Good morning and welcome back!
I don't need much prodding to recognize Dire Straits. So their weekend induction into the Rock & Roll Hall of Fame is reason enough to give them today's intro tune...
Local officials in Colorado will announce litigation Tuesday against large oil companies over the effects of climate change, according to a report in the Boulder Daily Camera and a source familiar with the plan.
Why it matters: The litigation from Boulder and the San Miguel Counties and the city of Boulder signals that the current spate of climate lawsuits against big oil companies is moving beyond high-profile cases in California and New York, which have focused largely on damages from sea-level rise.
The big picture: More broadly, the world's fossil fuel behemoths are facing fresh challenges over global warming in the courthouse and from shareholders, even as they increasingly announce new climate efforts and expand investments in low-carbon energy.
Meanwhile: Shell is publicly urging shareholders to reject a shareholder resolution next month promoted by the group Follow This. The group is calling on the company to align its business with limiting the global temperature rise well below 2°C, which is the goal of the Paris agreement.
Go deeper: Click here for more in the Axios stream.
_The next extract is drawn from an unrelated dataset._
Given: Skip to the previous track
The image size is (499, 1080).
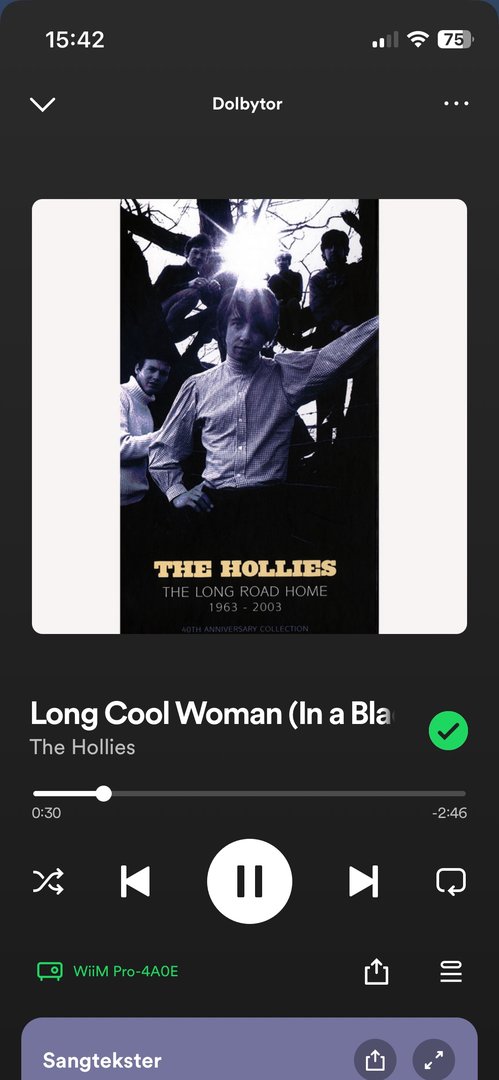Looking at the screenshot, I should (x=135, y=881).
Tesla's factory in Fremont, Calif. Photo: David Butow/Corbis via Getty Images
New hiccup: BuzzFeed broke the news last night that Tesla is temporarily shutting down production of its mass-market Model 3 sedan, a hiatus expected to last 4 to 5 days.
Why this matters: Successful large-scale production of the sedan is critical to the future of the Silicon Valley automaker, which is churning them out more slowly then initially planned.
Speaking of Tesla: The Harvard Business Review has an interesting piece that puts Tesla's recent struggles in the context of GM's rise, evolution and struggles a century ago.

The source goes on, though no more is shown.